IoT & Embedded Technology Blog




Semtech’s Acquisition of Sierra Wireless: What Happens Next?

by Steve Hoffenberg | 8/5/2022



Semtech has been a US-based supplier of semiconductors and related technology since Dwight Eisenhower was the President (1960). But it wasn’t until 2012 that the company acquired a small French firm called Cycleo for the price of $5M, in what we at VDC said “might be viewed years from now as one of the greatest bargains ever for a tech acquisition." Cycleo had developed the intellectual property for a new long-range wireless network technology which Semtech dubbed LoRa, and began to supply LoRa chipsets and license the IP to other chipmakers. (The company does not build or operate LoRa networks.) As VDC readers undoubtedly know, LoRa and its network protocol LoRaWAN have gone on to become leading technologies for low-power wide-area networks (LPWANs) used for IoT wireless communications, often competing with cellular-based LPWANs such as LTE-M and NB-IoT.

Thus, we noted with great interest on August 2, 2022, when Semtech announced it was acquiring Sierra Wireless, a leading supplier of cellular IoT modules, gateways, and IoT cloud services, in an all-cash deal for $1.2 billion. You can see Semtech’s press release here, and a PDF of its investor presentation here. We won’t delve too far into the details, but note a few points:

  1. The two companies each generated nearly $800M in revenue over the past 12 months, so the acquisition will effectively double the size of Semtech’s business.
  2. About $100M of Sierra Wireless’s business is from recurring services revenue, nearly all of which is from its AirVantage IoT cloud platform. Semtech has no cloud services business today, and in a call with financial analysts, Semtech’s CEO Mohan Maheswaran and CFO Emeka Chukwu clearly stated that revenue growth from such services is a strategic objective of the acquisition.
  3. In a call with industry analysts, Alistair Fulton, Semtech’s GM and Senior VP for IoT/LoRa & Consumer Sensing Businesses, noted that three-quarters of the devices connected to the AirVantage cloud platform are not using Sierra Wireless hardware, which bodes well for future growth. (VDC presumes that most of the companies using the platform are Sierra Wireless customers for at least some of their hardware, even if they connect many devices using other vendors’ hardware.)
  4. Semtech currently has no hardware product lines comparable to Sierra Wireless’s cellular modules and gateways, so those also represents net new business for Semtech without cannibalization.
  5. Semtech claimed that, overall, the acquisition would expand the company’s accessible market by approximately 10X compared to its existing LoRa-centric business, through the addition of Sierra’s cellular-based products and IoT cloud services, as well as through multi-radio products that would encompass both cellular and LoRa, and other potential new offerings, including for IoT devices that would not necessarily be constrained to LoRa’s low bandwidth applications.

- [TASKS TO COMPLETE]
1/ In the blog post about Semtech's acquisition of Sierra Wireless, what price did Semtech pay for Cycleo in 2012?
2/ Write the next part of the blog post about Semtech's acquisition of Sierra Wireless, picking up after its final numbered point.

- [DATA ENTRIES]

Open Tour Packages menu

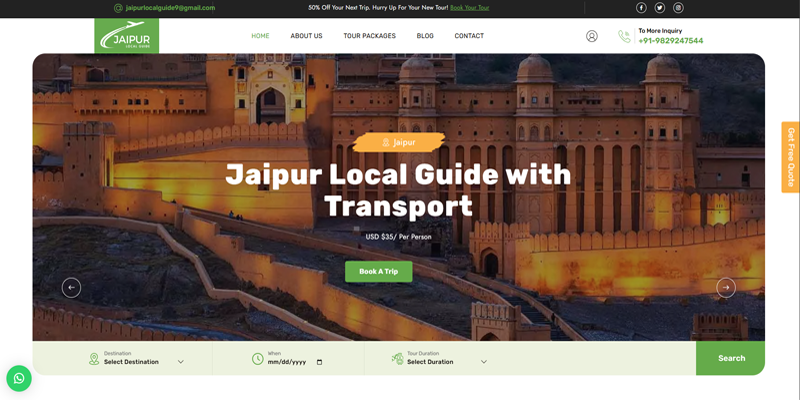point(369,36)
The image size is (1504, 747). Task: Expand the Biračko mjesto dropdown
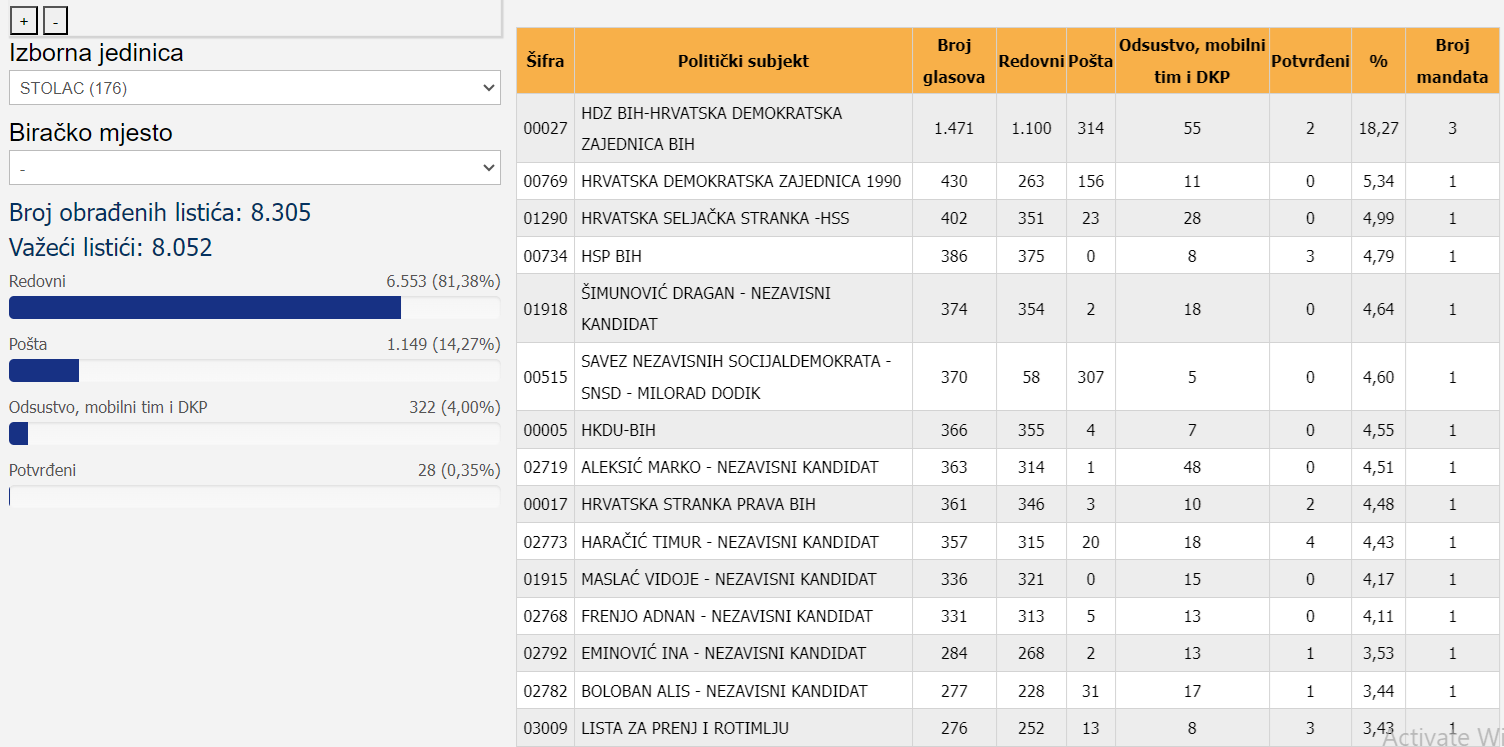coord(254,168)
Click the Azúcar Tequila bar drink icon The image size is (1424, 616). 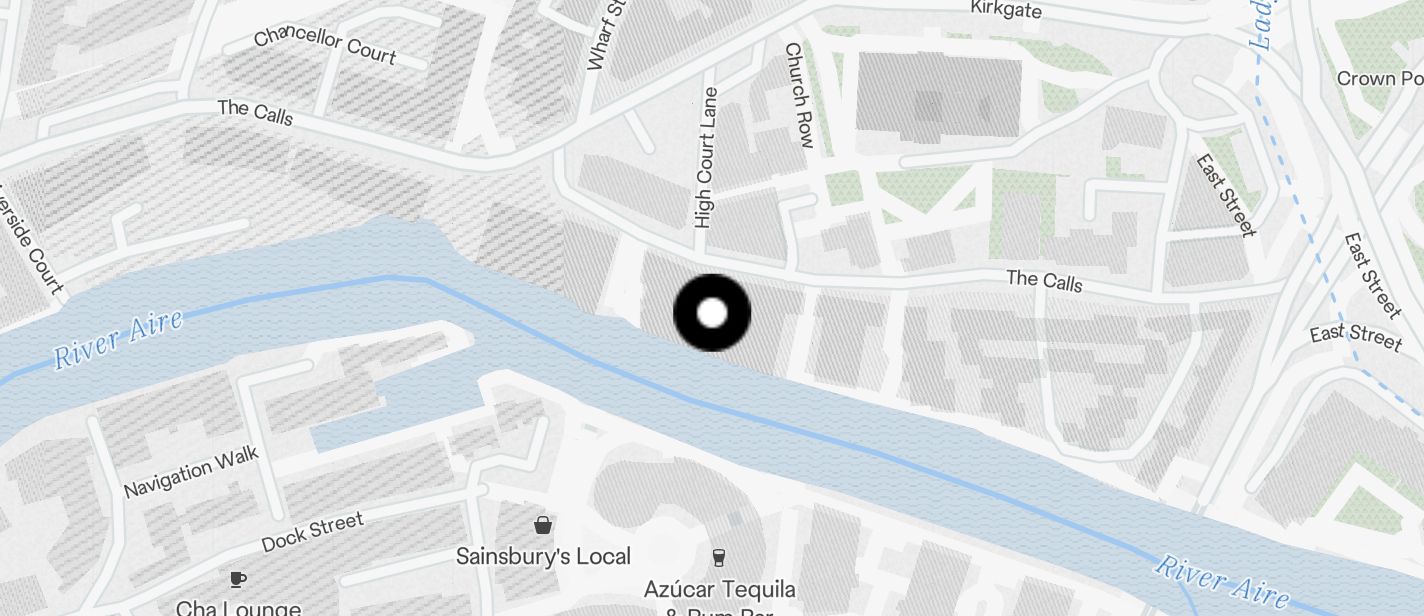[718, 557]
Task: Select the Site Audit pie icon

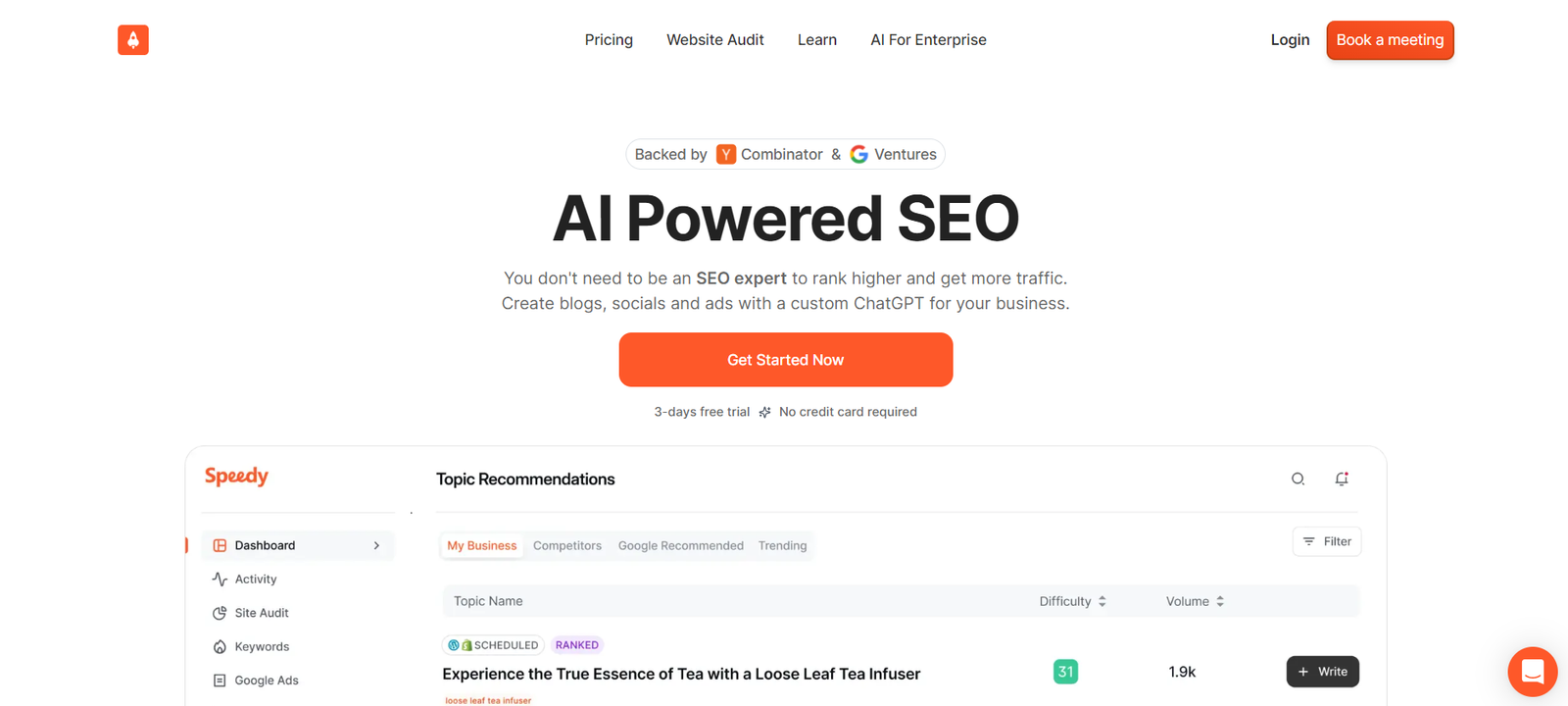Action: (x=220, y=613)
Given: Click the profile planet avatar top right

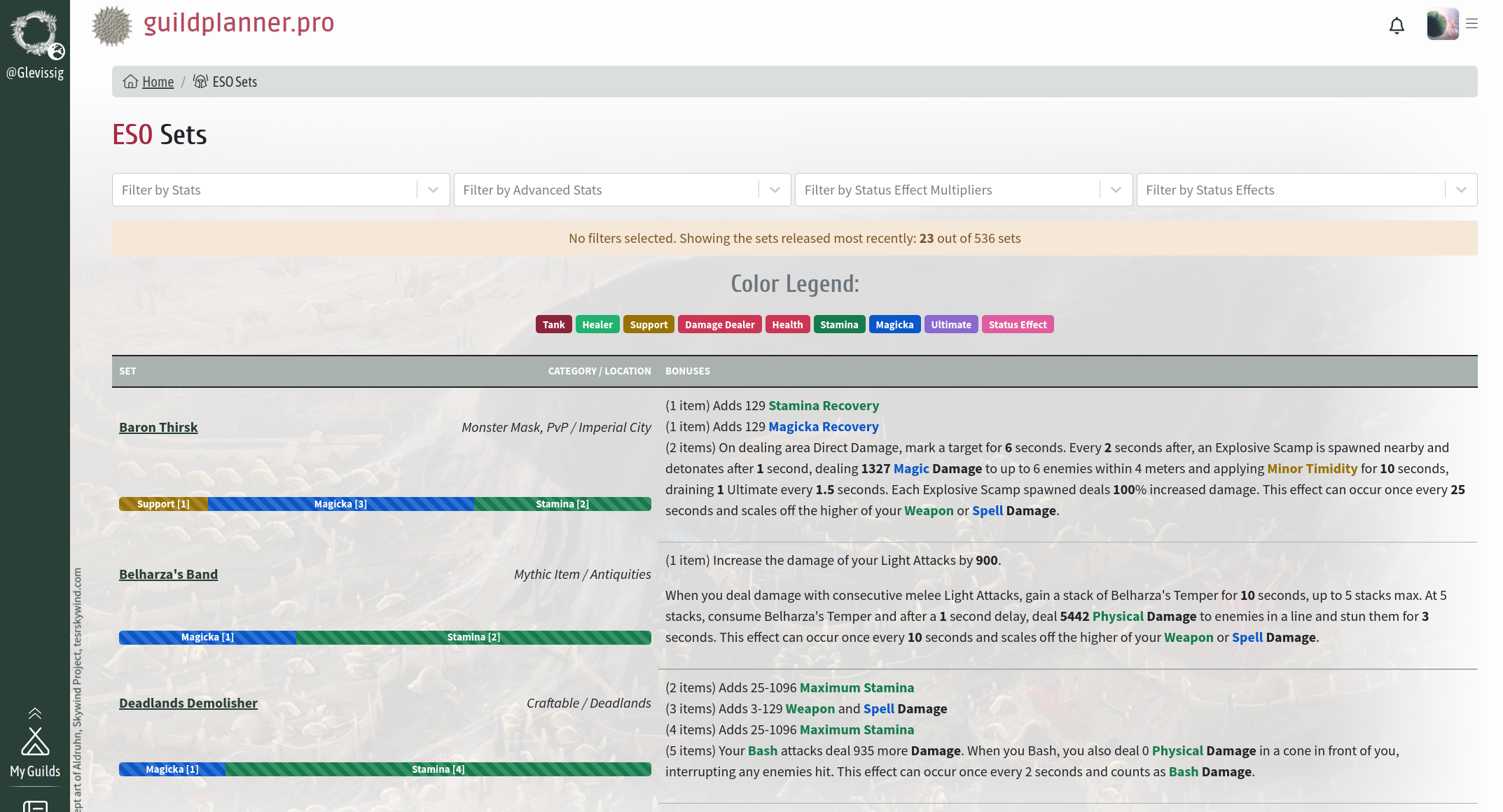Looking at the screenshot, I should pos(1442,25).
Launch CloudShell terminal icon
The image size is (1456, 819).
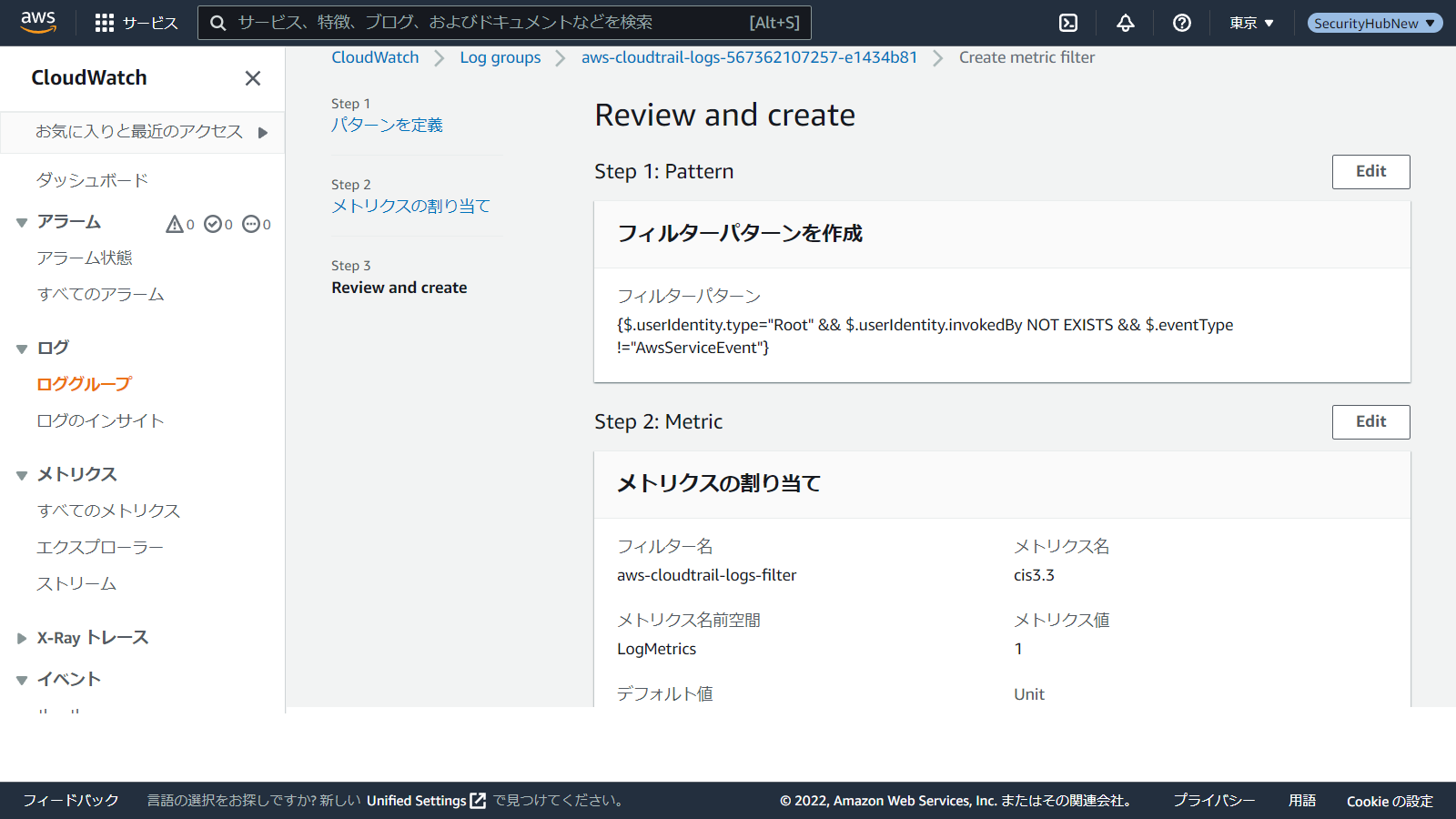tap(1068, 23)
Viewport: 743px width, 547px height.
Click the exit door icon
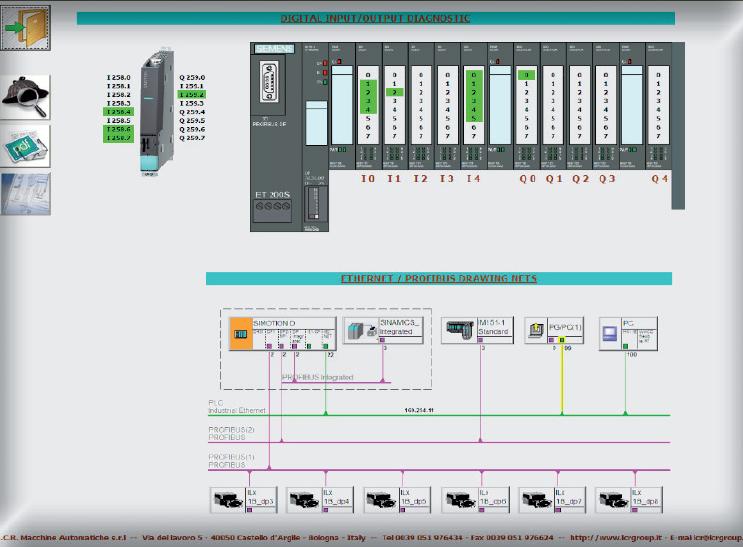25,30
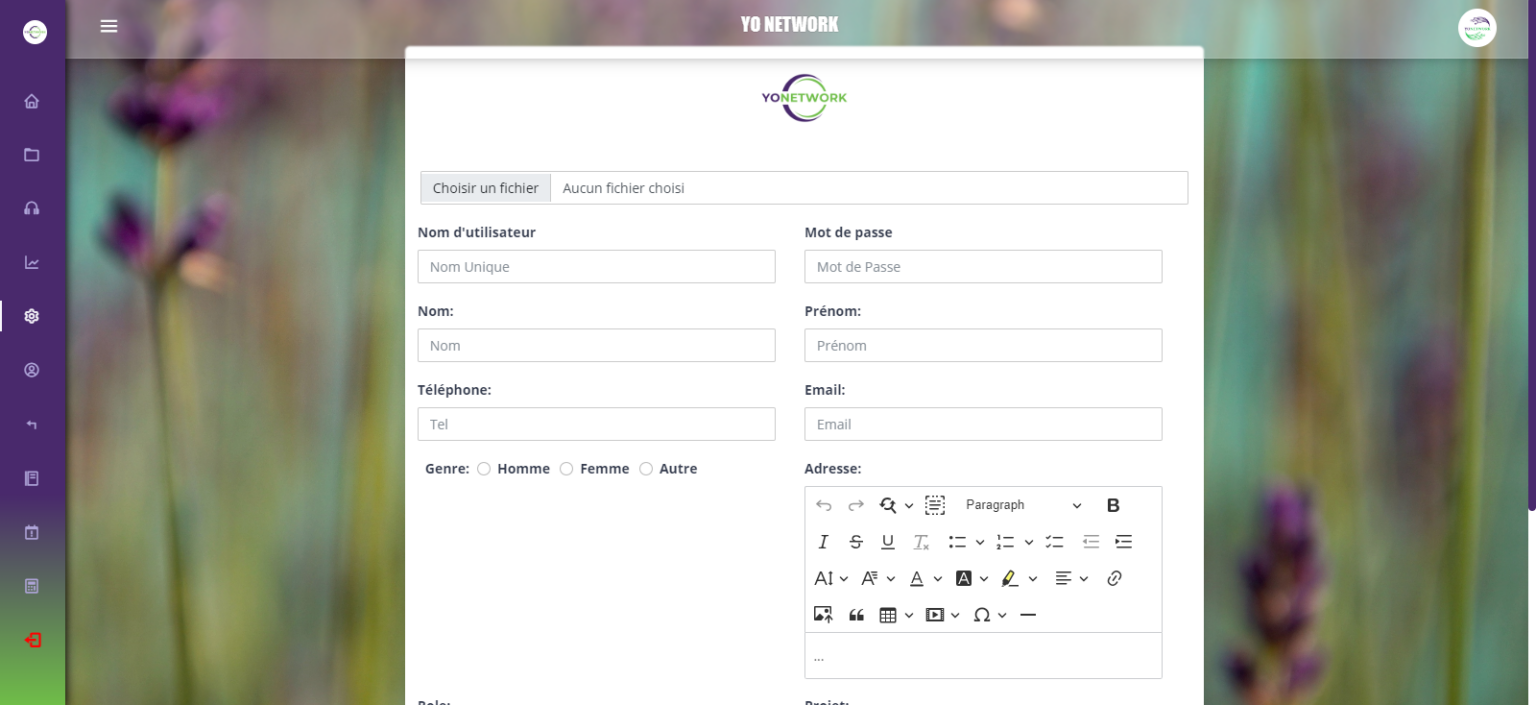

- [RESULTS IN ORDER]
1/ $5M

2/
VDC’s Questions
Beyond the direct financial implications of taking on over a billion dollars in debt, the acquisition raises a few market-oriented questions for us about what happens next:

  1. Given that Semtech is at the core of the LoRa/LoRaWAN ecosystem, and it was essentially all in on the technology, how will Semtech’s newly broadened horizons impact that ecosystem? Will existing LoRa/LoRaWAN vendors and customers feel slighted by divided loyalties at Semtech, or will they embrace the potential to expand their own businesses via Semtech’s efforts to simplify the implementation of IoT wireless for other types of communications? We expect to see some of both occur, but we don’t see a need for vendors and customers to jump off the LoRa ship. Indeed, access to hardware and services that support both LoRa/LoRaWAN and cellular may ultimately encourage more vendors and customers to adopt LoRa/LoRaWAN.
  2. Will Semtech move into development and manufacturing of chipsets that support cellular and potentially local area wireless technologies (e.g. Bluetooth, Wi-Fi)? Those markets are already quite competitive and commoditized. Entering them would seem contrary to Semtech’s intention with the acquisition to increase its gross margins through emphasis on recurring services revenues, and would involve considerable investment in development and production. On the other hand, the sales path for such products into several large vertical markets and use cases (e.g. utilities metering, asset tracking) would already be paved. Perhaps a partnership with an existing chip vendor in those technologies would be in order.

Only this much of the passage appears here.